So I reached out to my best friend, VirgoXZ, and I told him, “hey, I think we should start this thing. I don't know if it's gonna go anywhere, but I believe that people miss that old school feeling. You know, hanging out with your buddies at school talking about the games you were playing. Going into GameStop and talking to the people there. Being genuinely excited about what you were playing without any of the performative stuff that comes with being online. No clickbait titles, no pandering reviews. Just talking about games that we played and how we experienced them.”

For some reason, he said ok. And now he’s stuck listening to my endless rants and ravings about not just games but also our lil publication.

Building Something Real

From there, we mainly started posting on Twitter. We also booted up Instagram, TikTok, YouTube, all for future plans we had. But honestly, we weren't posting a ton. If I’m being honest we posted about ten articles in the first six months, which isn't great, but we didn't really know what we had or where we wanted to go.

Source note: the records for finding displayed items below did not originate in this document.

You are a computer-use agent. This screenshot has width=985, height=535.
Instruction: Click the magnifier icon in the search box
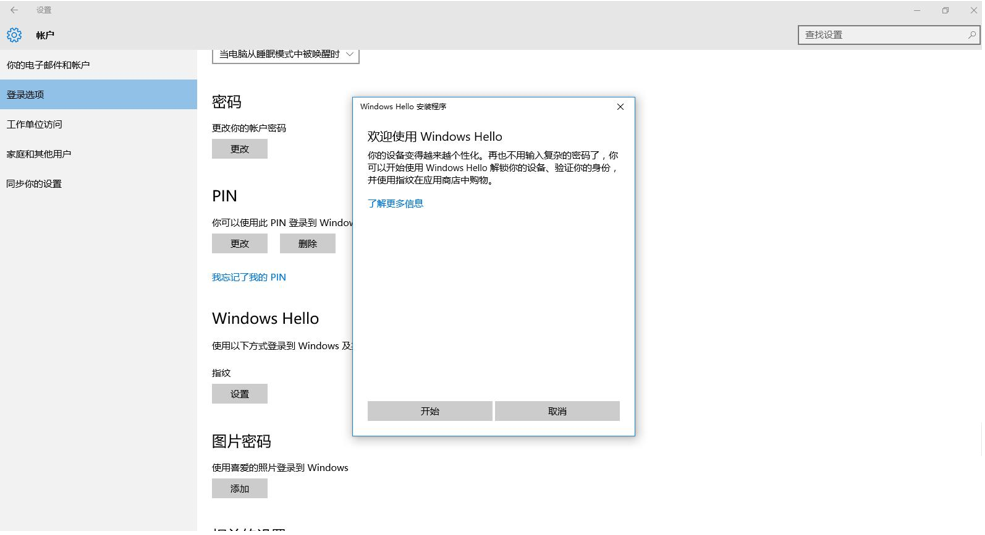point(970,35)
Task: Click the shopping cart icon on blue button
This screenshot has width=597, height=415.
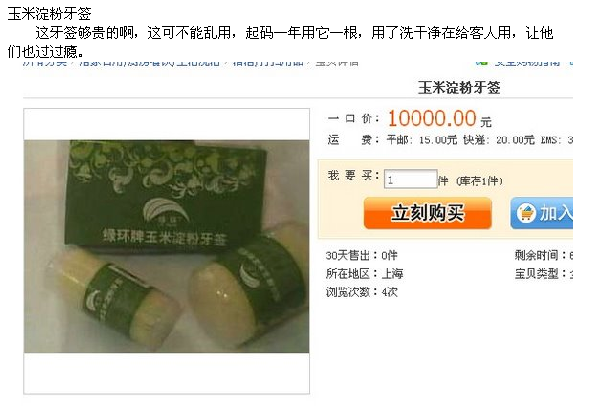Action: (x=526, y=213)
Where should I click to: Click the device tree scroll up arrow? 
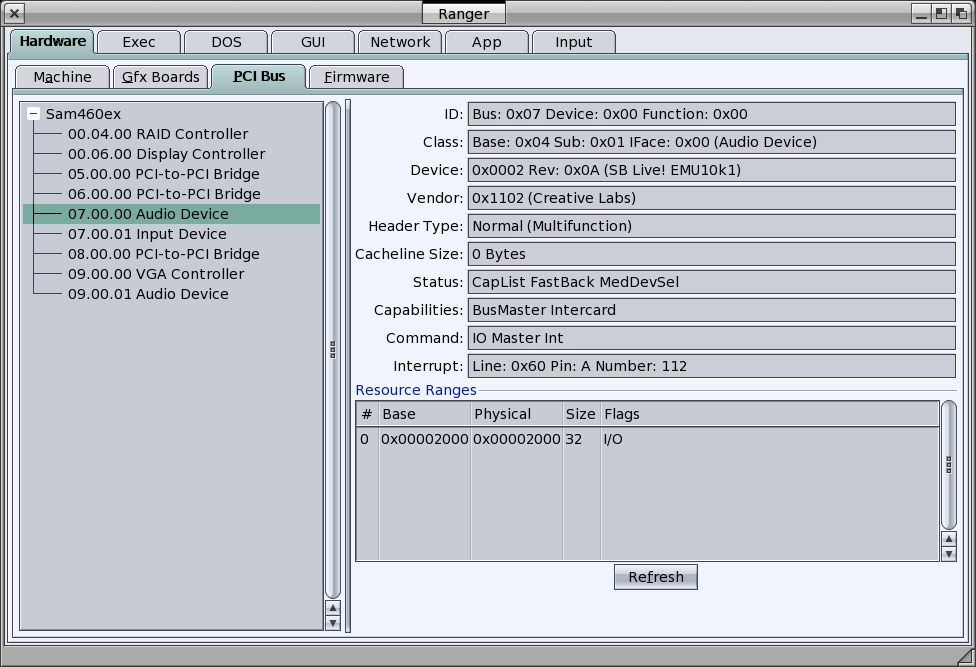click(x=333, y=608)
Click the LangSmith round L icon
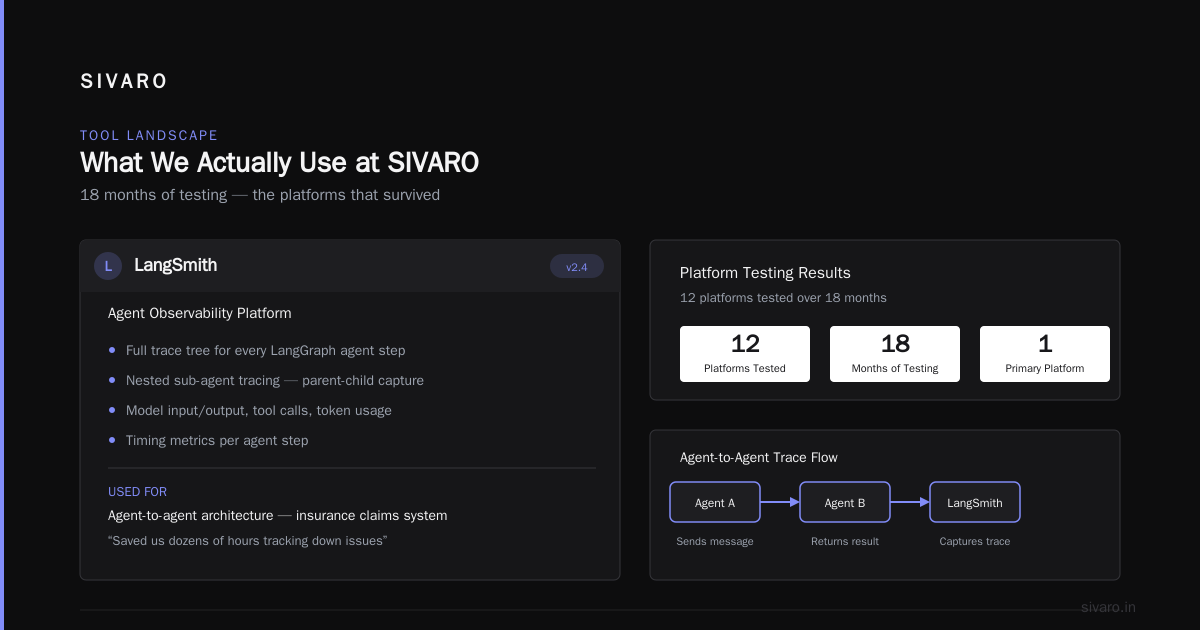 pyautogui.click(x=108, y=266)
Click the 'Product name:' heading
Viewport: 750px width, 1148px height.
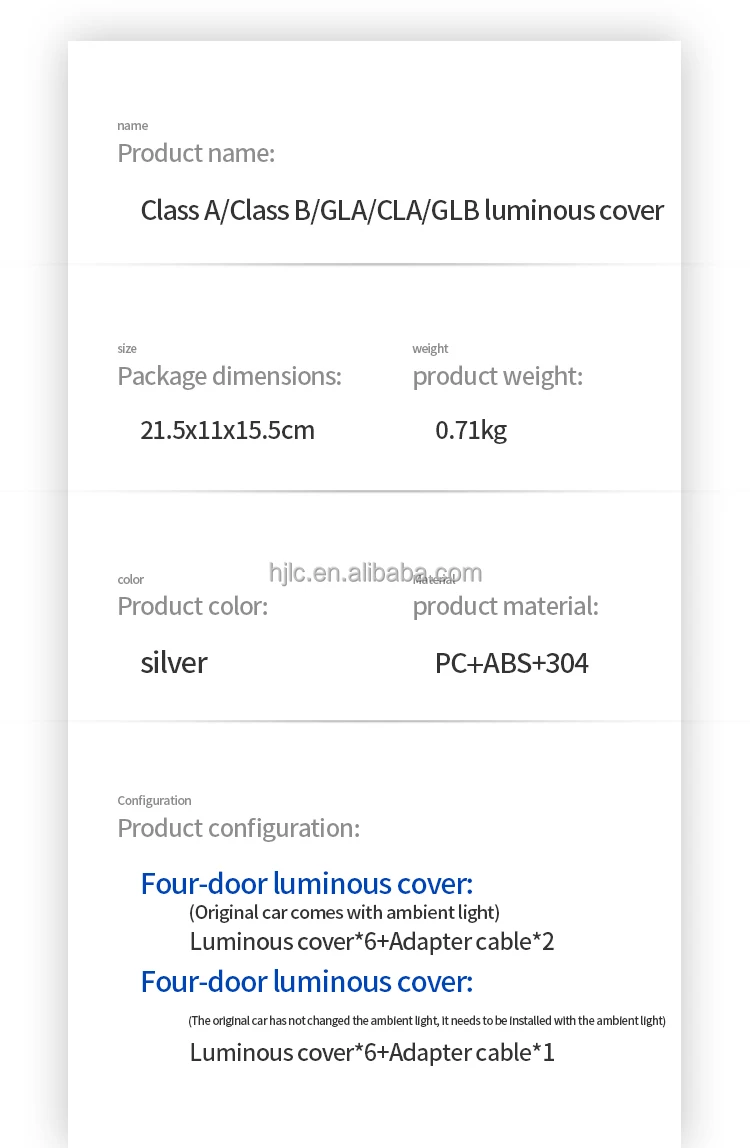tap(196, 153)
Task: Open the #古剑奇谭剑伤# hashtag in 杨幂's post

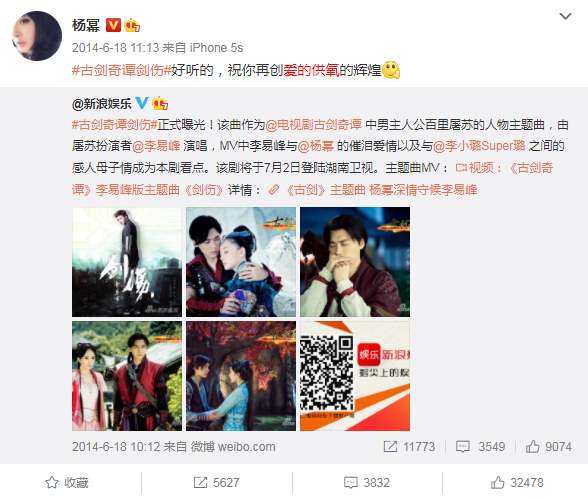Action: click(x=122, y=70)
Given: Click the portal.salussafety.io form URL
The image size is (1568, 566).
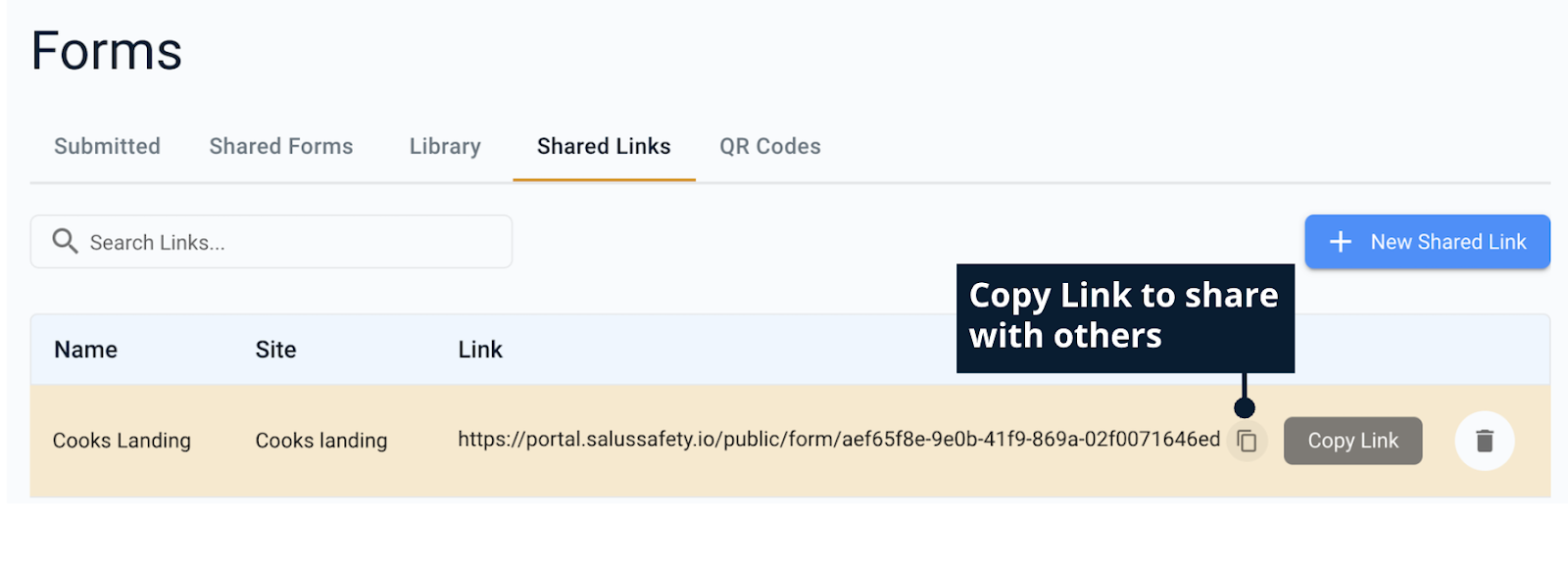Looking at the screenshot, I should (839, 440).

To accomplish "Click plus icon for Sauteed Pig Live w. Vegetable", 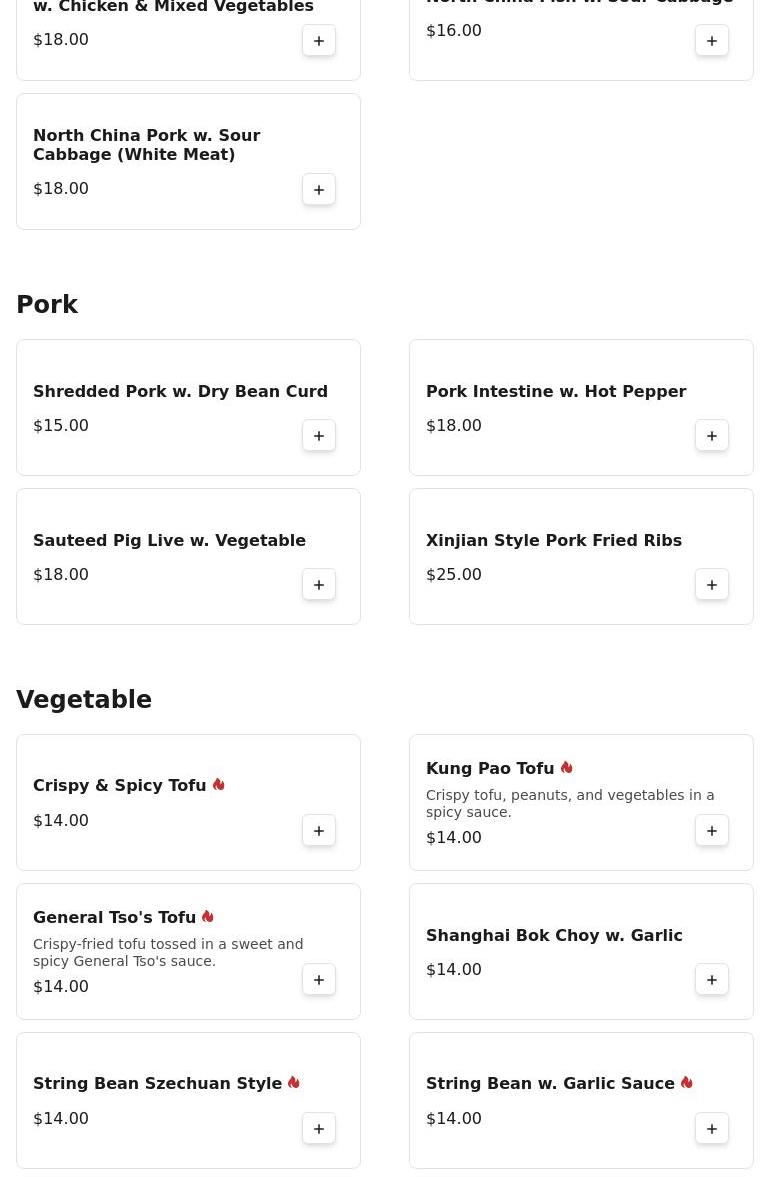I will tap(319, 585).
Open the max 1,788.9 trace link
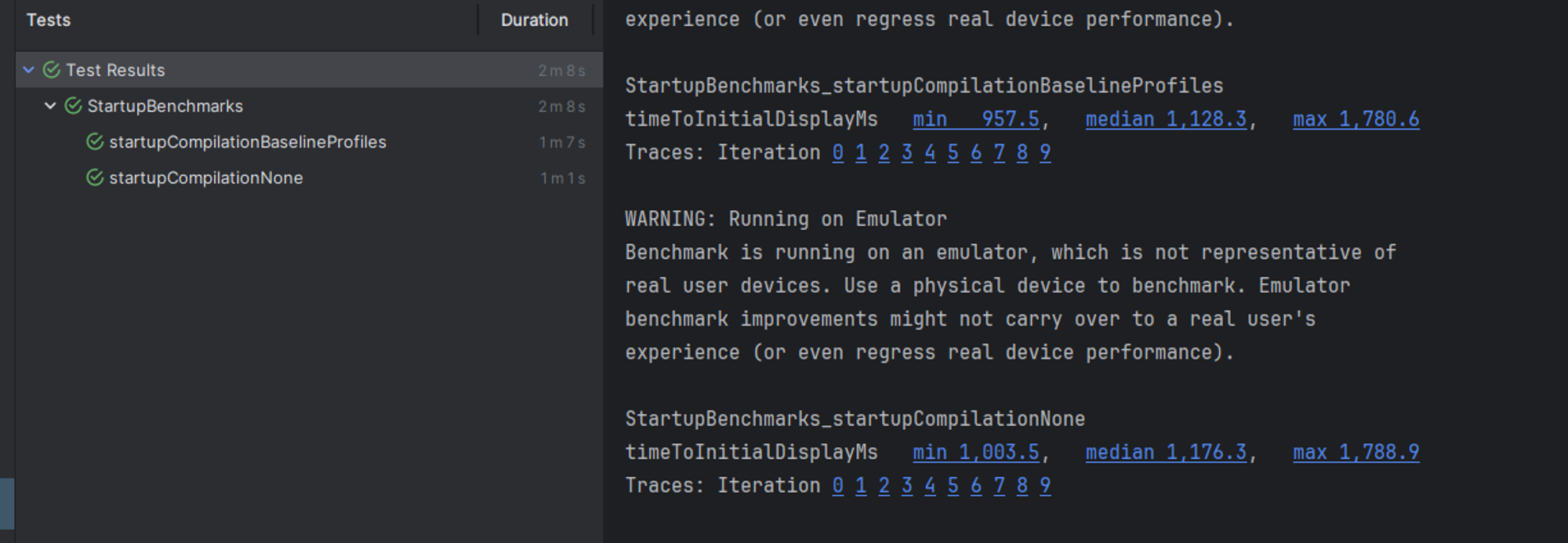Screen dimensions: 1568x543 pyautogui.click(x=1356, y=453)
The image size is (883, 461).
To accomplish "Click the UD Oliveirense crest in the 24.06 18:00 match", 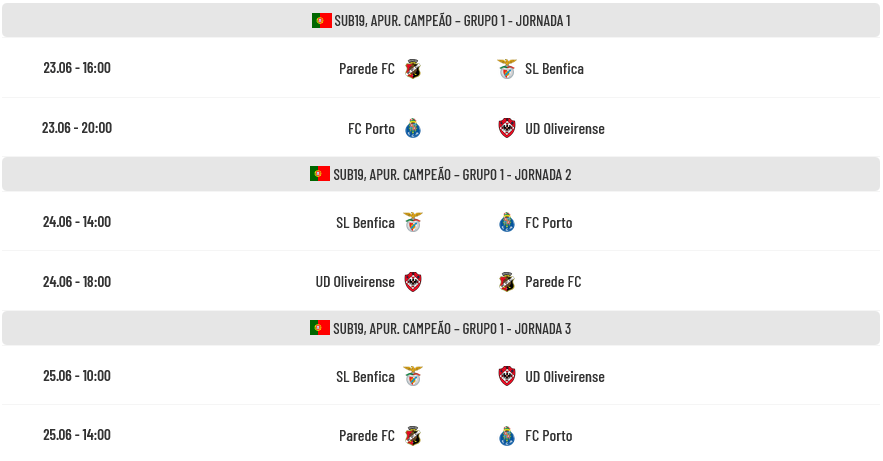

After that, I decided to start writing more often and really finish the games I'd started. Sadly, to that point, I was a serial gaming starter. I'd begin twenty games and maybe finish one and as a result of committing to this, I finished much more than that and was able to write about them too. Reviews, opinion pieces, whatever else. And that really helped me connect with this hobby and world more than I thought. I felt like a kid again experiencing Rome in Assassin’s Creed Brotherhood or shooting lighting from my fingertips across buildings in New Marais.

Fast forward maybe nine months into this thing, and we started to realize there were more things we wanted to do. It wasn't possible just between the two of us. So I asked Virgo's younger brother, and we also reached out to some people we'd made friends with online, asking if they wanted to write too. Thankfully, they said yes.

Right now, we're basically zero cash flow. But that's totally okay because I'm super proud of what we've been able to build. In those nine months since expanding, we've essentially put out three times the articles we put out as just two people. We've grown into posting more news content, covering more and more things. Now Life is a Game Magazine is something we can stand behind and it will continue to grow from there.

Building Community

I try my best to respond to all the comments we get, whether they're in Discord or on Twitter or Instagram, wherever else they might be. I want you to get that feeling of what it was like to actually talk to somebody who's playing games and I want you to know I appreciate every piece of interaction and every person who’s been a part of our community no matter how long.

These days I also post clips of the games I play and the writers we've brought on post clips of the games they're playing. The idea behind this was to give you a genuine understanding and feel for what we're playing and what we think about it. It's not just words on a page. You actually know that we are “gamer” whatever that might mean these days.

Hopefully that gives you a sense of belonging to a community that we've tried really hard to build.

What's Next

Thanks to all of you over the past two months, we've had our two best months ever. It doesn't look like it's going to slow down anytime soon. And I can't wait to see what's next.

Maybe someday we'll have the chance to cover and write about some even more really awesome stuff for you guys in the future.